Supplied text:
########
With an upgrade, you can download Hollywood movies, TV shows and music videos. It's free while you attend college, but you have to start paying $8.99 after graduation. Ruckus makes no attempts to hide its corporate, authoritarian roots. It is clearly a college administrator's solution to the headaches of music piracy.

As for Ruckus, they will eventually have a youth market database to die for. They will have complete records of millions of college graduates’ taste in music and movies. They will have provided a useful service that many graduates will opt to continue paying for. And they will have cultivated an incredible brand relationship over the years with this educated, influential audience. Not bad at all.
########
Data lines:
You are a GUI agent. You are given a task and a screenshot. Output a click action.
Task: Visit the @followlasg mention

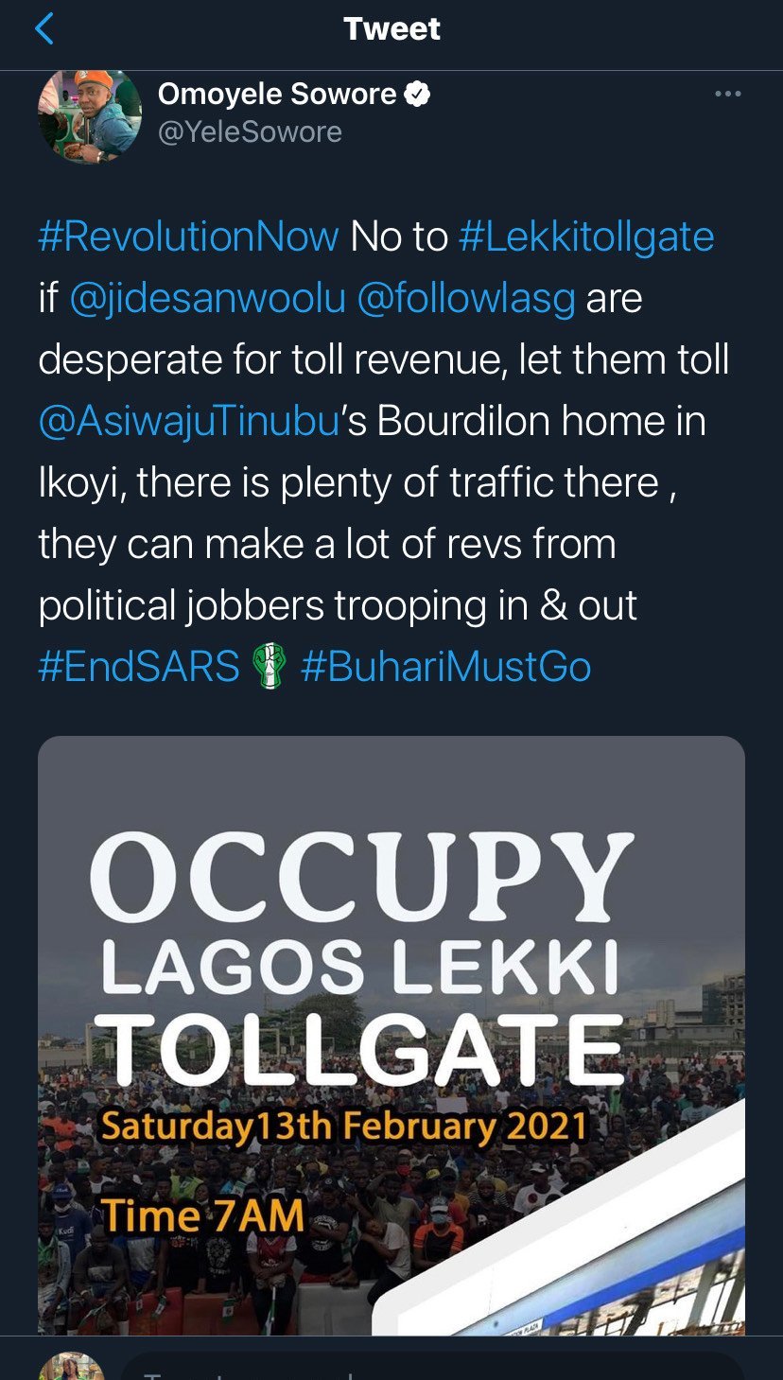pyautogui.click(x=466, y=298)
########
Task set:
• a. Return the portion of the Ruckus text from "As for Ruckus, they" to "bad at all.".
• b. According to the Ruckus text, what amount must users start paying after graduation?
• c. Extend the text on the Ruckus service beyond its final sentence.
The lines above are material separate from the text on the Ruckus service.

Responses per task:
• a.
As for Ruckus, they will eventually have a youth market database to die for. They will have complete records of millions of college graduates’ taste in music and movies. They will have provided a useful service that many graduates will opt to continue paying for. And they will have cultivated an incredible brand relationship over the years with this educated, influential audience. Not bad at all.

• b. $8.99

• c.
Sconex
Sconex is a high school social networking site, like Facebook, but with an emphasis on inner city/urban high schools. The coolest feature is the crush facilitator: if you want to know if someone you like likes you back, add them to your "crushes" and they'll get an anonymous email that says someone likes them. If they add you to their "crushes," you'll both be notified that you like each other. Otherwise, no one will know.

Sconex shows us that social networking sites are as keyed into the shifting demographics of this nation as the rest of the marketing world by acknowledging that Latin youth represent a viable target market. People have a desire to socialize among people they can identify with based on culture, race or class background, and smart web developers take advantage of that insight.